Hydrogen Donation but not Abstraction by a Tyrosine (Y68) during Endoperoxide Installation by Verruculogen Synthase (FtmOx1)

Noah P. Dunham, José M. Del Río Pantoja, Bo Zhang, Lauren J. Rajakovich, Benjamin D. Allen, Carsten Krebs, Amie Kathleen Boal, Joseph M. Bollinger, Jr.

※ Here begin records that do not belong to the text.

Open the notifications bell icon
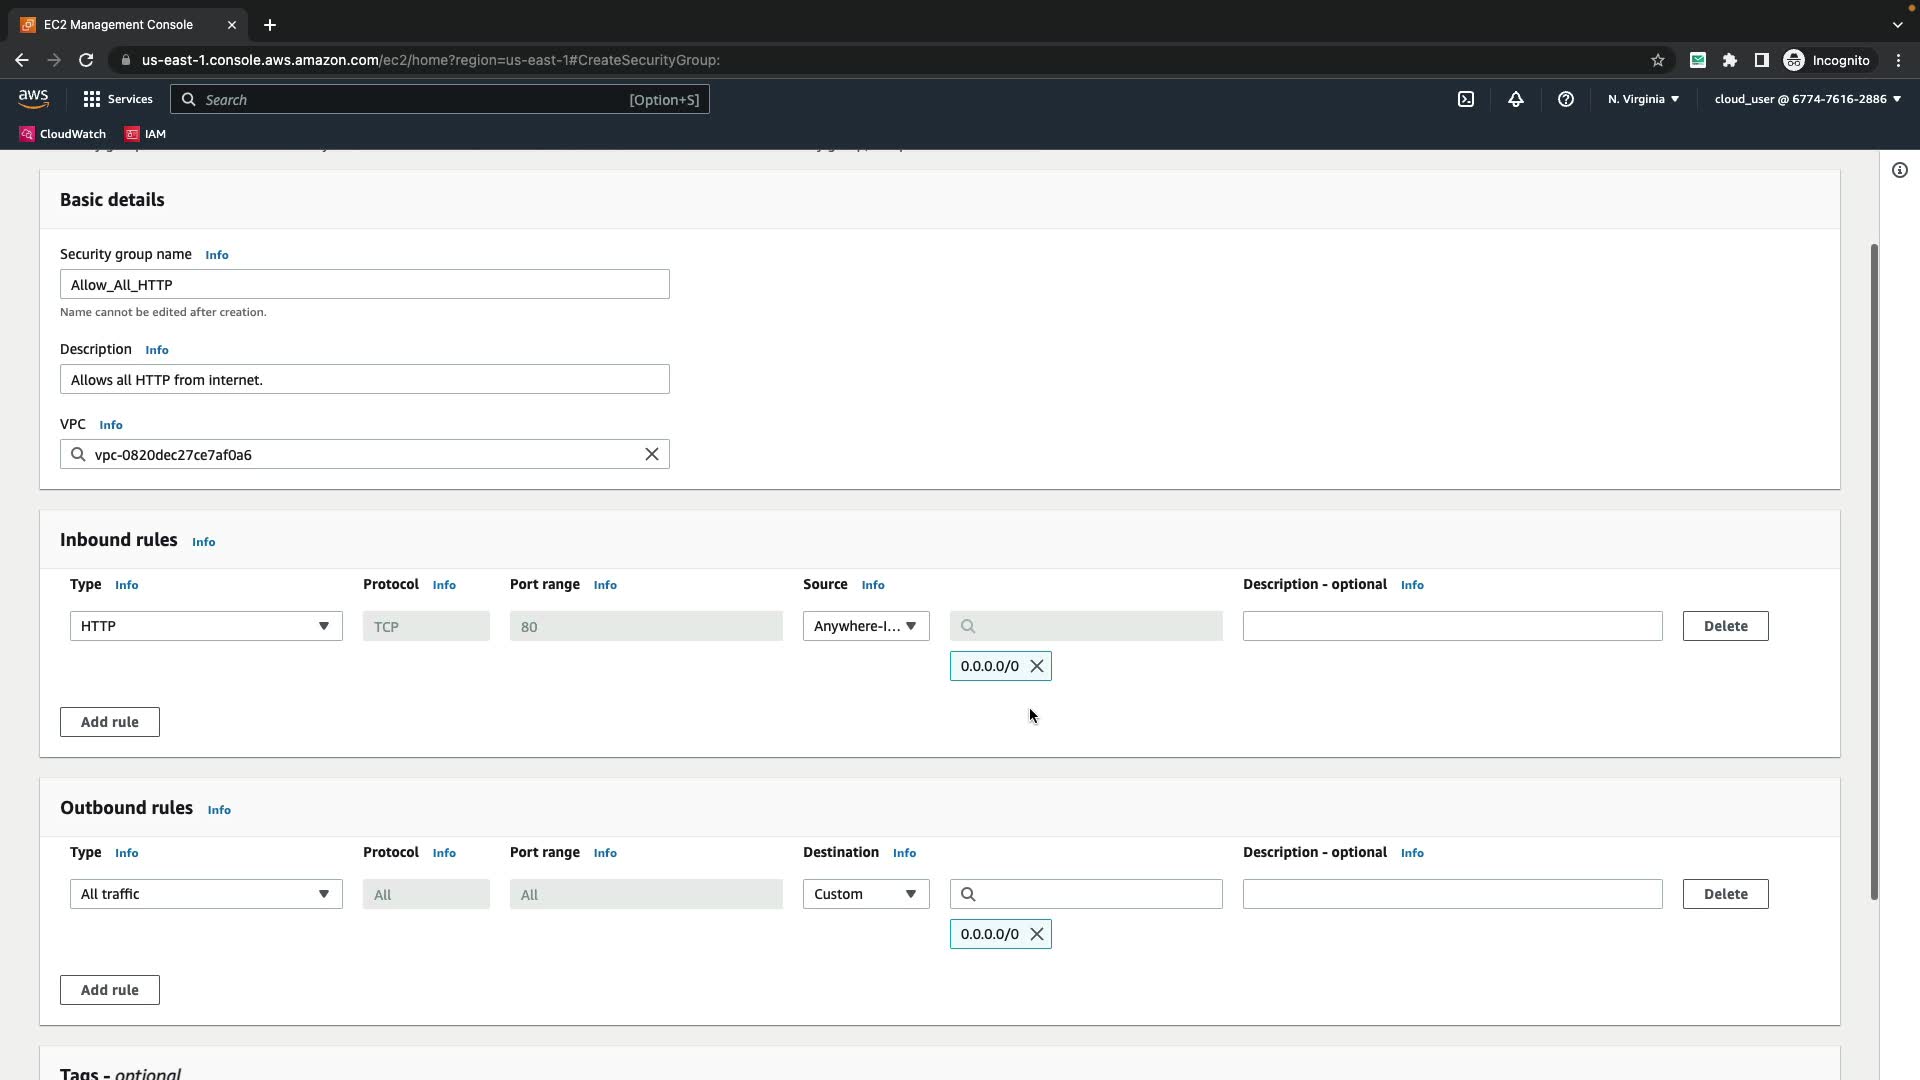 (x=1515, y=99)
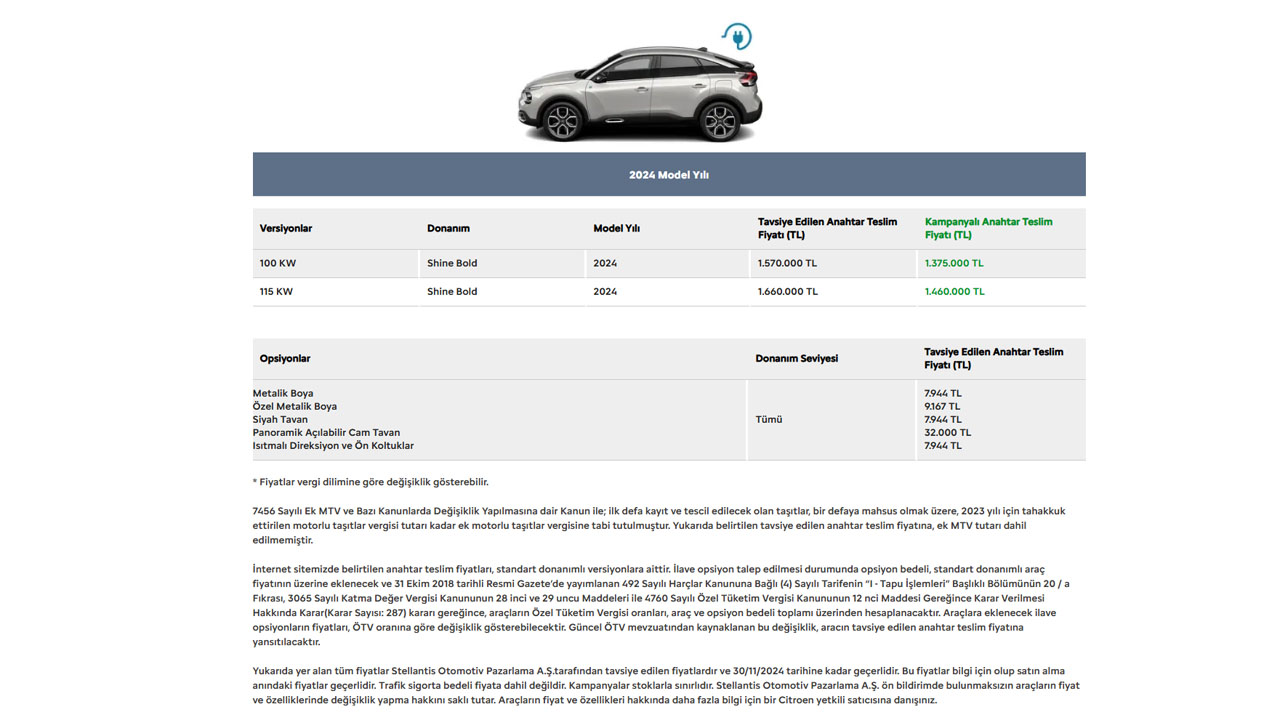1280x720 pixels.
Task: Click Shine Bold in the 115 KW row
Action: (x=452, y=292)
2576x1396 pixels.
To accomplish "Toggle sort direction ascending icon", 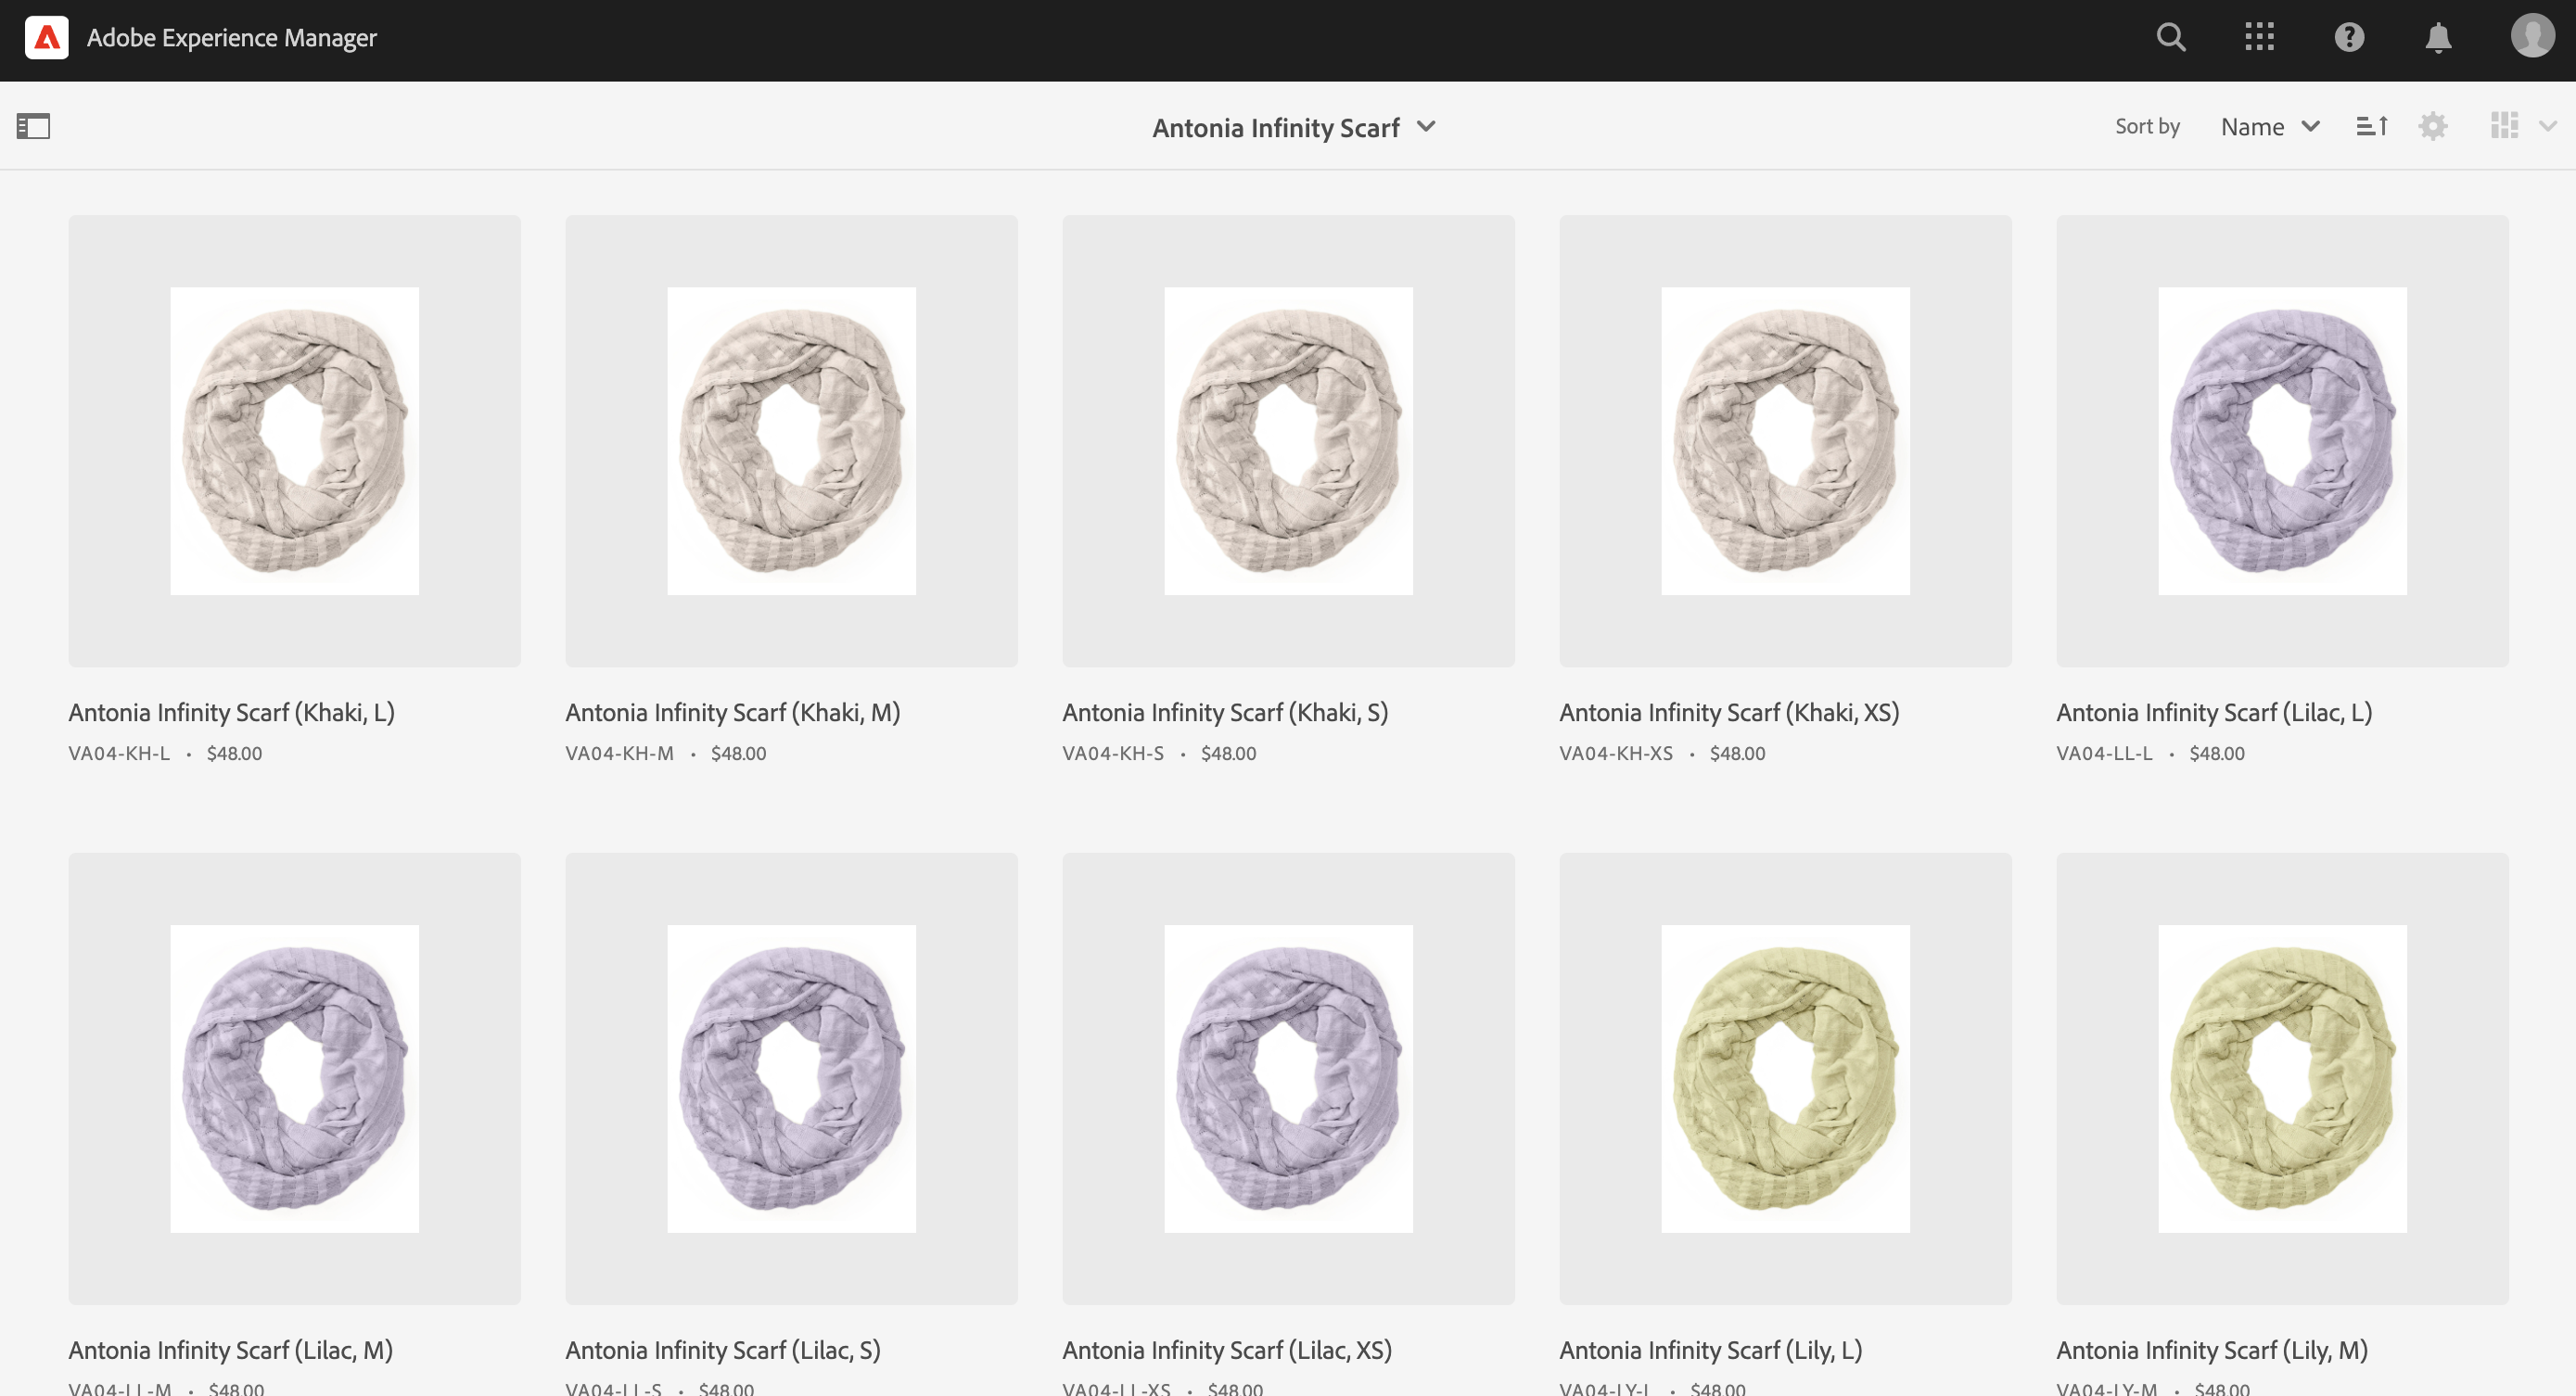I will 2371,126.
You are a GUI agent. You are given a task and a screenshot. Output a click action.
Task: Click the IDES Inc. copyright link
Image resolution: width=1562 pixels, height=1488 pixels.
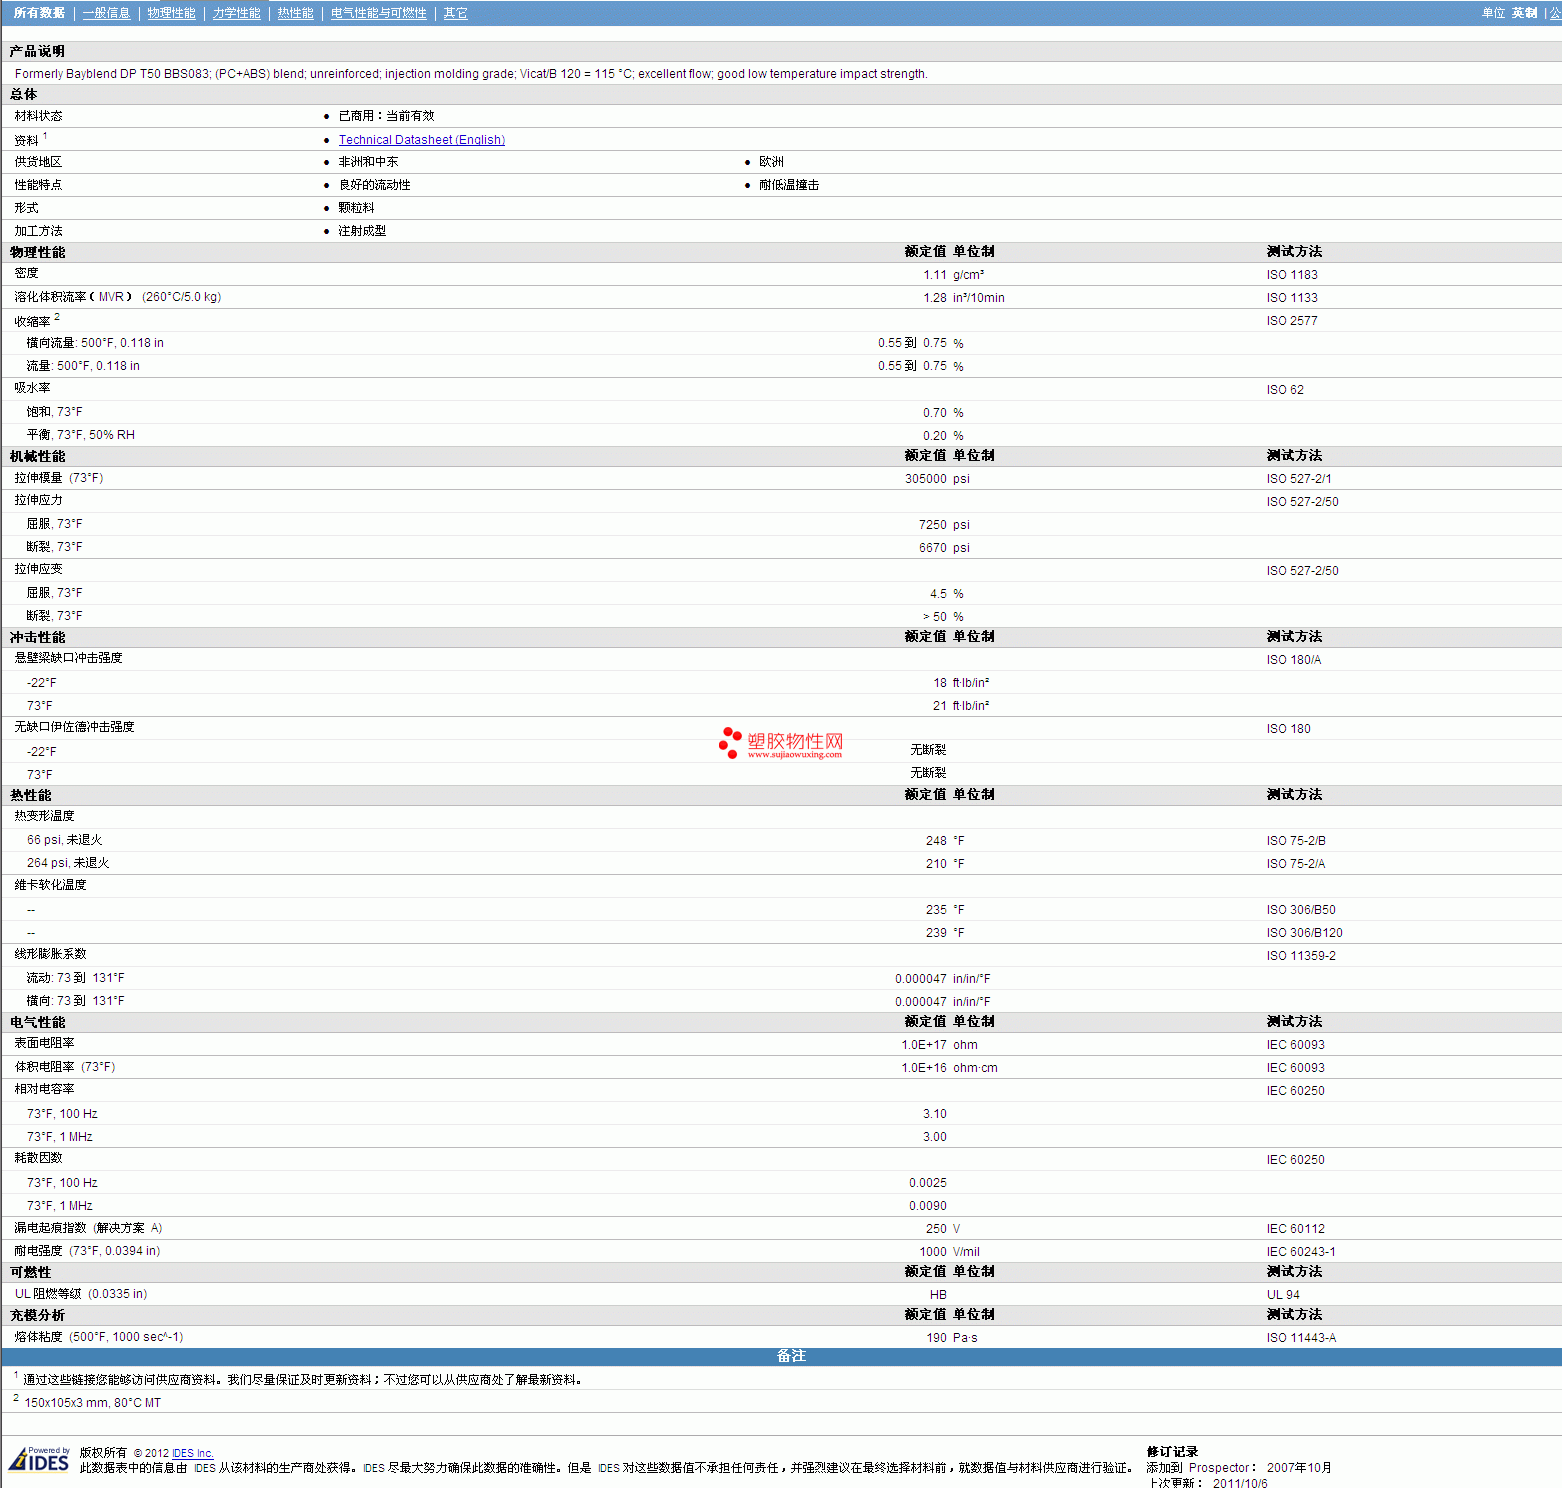(192, 1453)
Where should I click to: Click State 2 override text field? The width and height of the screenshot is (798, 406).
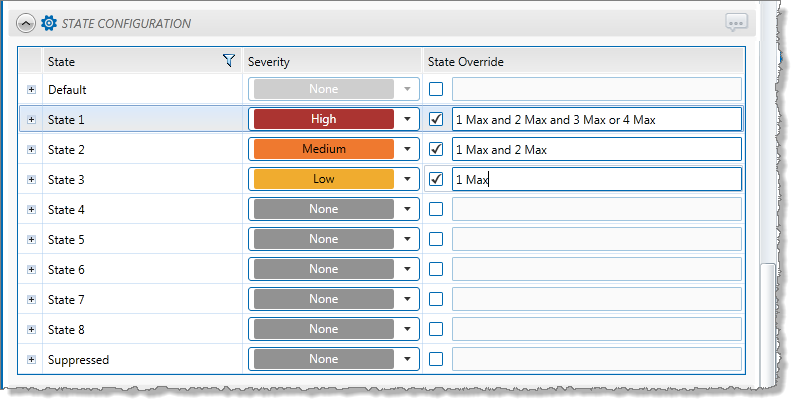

Research output: Contribution to journalArticle

Abstract

Hydrogen-atom transfer (HAT) from a substrate carbon to an iron(IV)-oxo (ferryl) intermediate initiates a diverse array of enzymatic transformations. For outcomes other than hydroxylation, coupling of the resultant carbon radical and hydroxo ligand (oxygen rebound) must generally be averted. A recent study of FtmOx1, a fungal iron(II)-and 2-(oxo)glutarate-dependent oxygenase that installs the endoperoxide of verruculogen by adding O2 between carbons 21 and 27 of fumitremorgin B, posited that tyrosine (Tyr or Y) 224 serves as HAT intermediary to separate the C21 radical (C21•) and Fe(III)-OH HAT products and prevent rebound. Our reinvestigation of the FtmOx1 mechanism revealed, instead, direct HAT from C21 to the ferryl complex and surprisingly competitive rebound. The C21-hydroxylated (rebound) product, which undergoes deprenylation, predominates when low [O2] slows C21•-O2 coupling in the next step of the endoperoxidation pathway. This pathway culminates with addition of the C21-O-O•peroxyl adduct to olefinic C27 followed by HAT to the C26•from a Tyr. The last step results in sequential accumulation of Tyr radicals, which are suppressed without detriment to turnover by inclusion of the reductant, ascorbate. Replacement of each of four candidates for the proximal C26 H•donor (including Y224) with phenylalanine (F) revealed that only the Y68F variant (i) fails to accumulate the first Tyr•and (ii) makes an altered major product, identifying Y68 as the donor. The implied proximities of C21 to the iron cofactor and C26 to Y68 support a new docking model of the enzyme-substrate complex that is consistent with all available data.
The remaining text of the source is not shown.